What this task involves:
Omit every image, and transcribe the remaining entries exactly as given.

○ ○ ○

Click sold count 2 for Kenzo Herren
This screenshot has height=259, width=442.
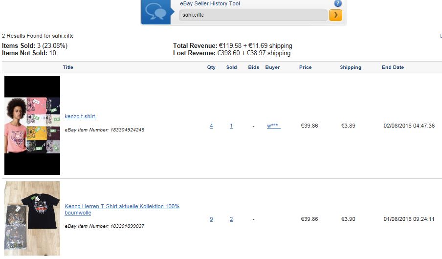[231, 219]
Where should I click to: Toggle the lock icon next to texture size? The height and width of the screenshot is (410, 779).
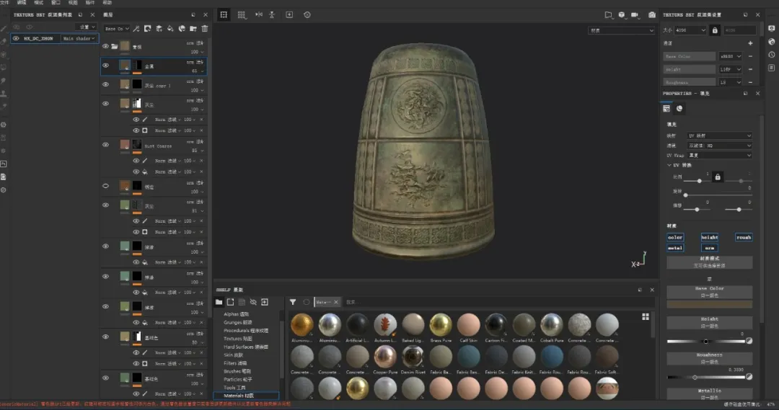click(x=715, y=30)
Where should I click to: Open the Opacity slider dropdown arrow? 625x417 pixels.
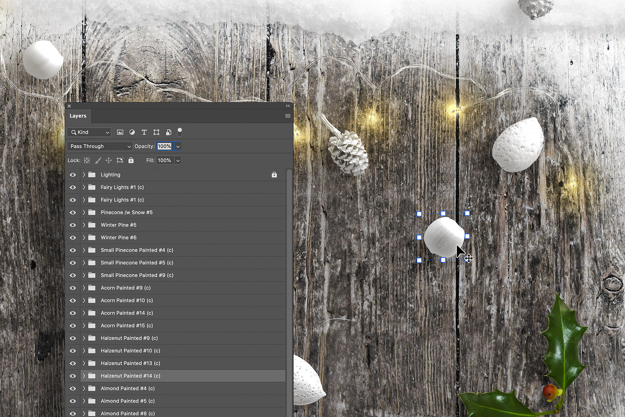tap(178, 146)
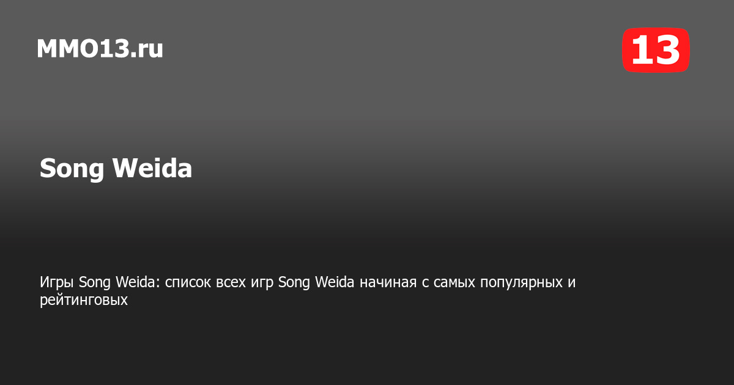This screenshot has width=734, height=385.
Task: Open the MMO13.ru site title
Action: (100, 48)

○ ○ ○

Answer to the exercise:
Click sold count 2 for Kenzo Herren
This screenshot has height=259, width=442.
[231, 219]
Where should I click to: Toggle the lock icon next to texture size? The height and width of the screenshot is (410, 779).
click(x=715, y=30)
Where should I click to: Open the Opacity slider dropdown arrow? 625x417 pixels.
tap(178, 146)
This screenshot has width=734, height=385.
Task: Open the MMO13.ru site title
Action: (100, 48)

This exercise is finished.